Yurena L. agrees, suggesting parents "smile and thank the other person," while trying to discern if the advice is well-intended or just a criticism. After all, the person offering the "words of wisdom" may very well be trying to be helpful. As Yurena cautions, "You may find yourself doing the same to other mums soon!"

Meanwhile, Meagan C. says answering advice with a simple smile may eventually lead family members to stop offering it. She used to smile and ignore her mother's advice, and eventually the advice stopped coming. "I actually got a chance to ask her for some advice when needed because she was no longer always putting in her two cents," she says. 

2. Unsolicited Advice Can Be Good Advice

Keep in mind that there's no harm in accepting someone else's advice, Circle of Moms members say. "While advice may be unwanted," Rebecca L. shares, "sometimes you might find something useful out of it." After all, she notes, "Some people give advice because they think they know better than everyone else, others give it because that's what worked for them."

Tina B. agrees: "Sometimes we resist others good intentions because of the way they deliver the message. It may sound bossy or like an order, rather than a suggestion, and sometimes we don't want to hear it because we didn't come up with the solution ourselves. Whatever the reason, it can be helpful to be open-minded, listen and take on board what 'feels' right for you. . . . We assume that the other person is criticizing us, but they very well be just trying to help in their own way and make themselves feel useful."

3. Politely Voice Your Opinion

In some circumstances, it's perfectly fine to express that you don't plan on heeding the advice, but do so politely, Yurena L. recommends. "If the advice comes from someone that helps you around with the children, do appreciate it even if you don't follow it. You can be honest and tell them your reasons (much better than just agreeing and doing something else, [which] is misleading)," she says.
 
In fact, Carolyn S. doesn't believe there's any reason parents should be silent. "Expressing your feelings is just as important as what they have to say. Do not be silent and trying to cover up what could turn out to be clearing the air to better family communications with more respect. . . . Be strong and stand up for what you believe, just as they have done," she says.  
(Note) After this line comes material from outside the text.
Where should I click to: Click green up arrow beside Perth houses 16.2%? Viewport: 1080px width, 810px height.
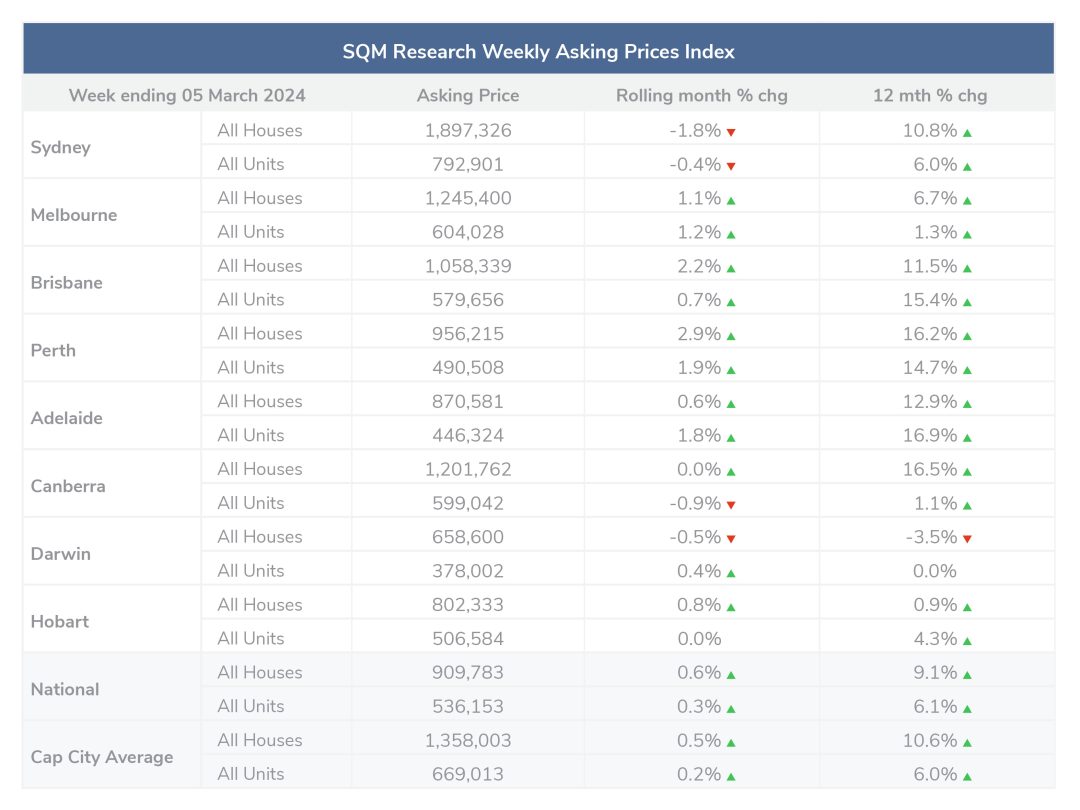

Talking things out worked for Angela C. In her case, she says her mother-in-law didn't even realize she was constantly offering advice until Angela brought it to her attention. "That may be many of others cases too," she says. "How often do we do something we don't even realize until some one says something . . . For the in-law that's always around and trying to take charge, it's good to let them know what they are doing and that you need to learn how to be a mother on your own, that you'll ask if you really need their advice or help. Don't do it in a rude or disrespectful way, but as nicely as you can."

Tina B. agrees. "Many people aren't even aware that they can sometimes be controlling or bossy like their parent (guilty of it myself )," she says. If necessary, you also can thank the person for their advice, and let them know you'll talk their suggestion over with your child's pediatrician, says Christina K. 

4. Remember Who's the Parent

No matter what advice you receive, keep in mind that you are the parent, and you should raise your child the way you feel is best. "You know your child best," Appalania W. says, and "every child is different." 

Amina B. recalls how she thought her mother-in-law was nuts when she suggested she shave her baby's head to give her thicker hair. "I seriously believe she crossed the line there, so I just didn't make any contact with her for two weeks . . . and she never spoke of it again," she says, noting that probably wasn't the best tack, but that it helped to emphasize who should be making parenting decisions.

In the end, summarizes Milcah L., moms have to "do what your heart tells you is right, and ignore the rest."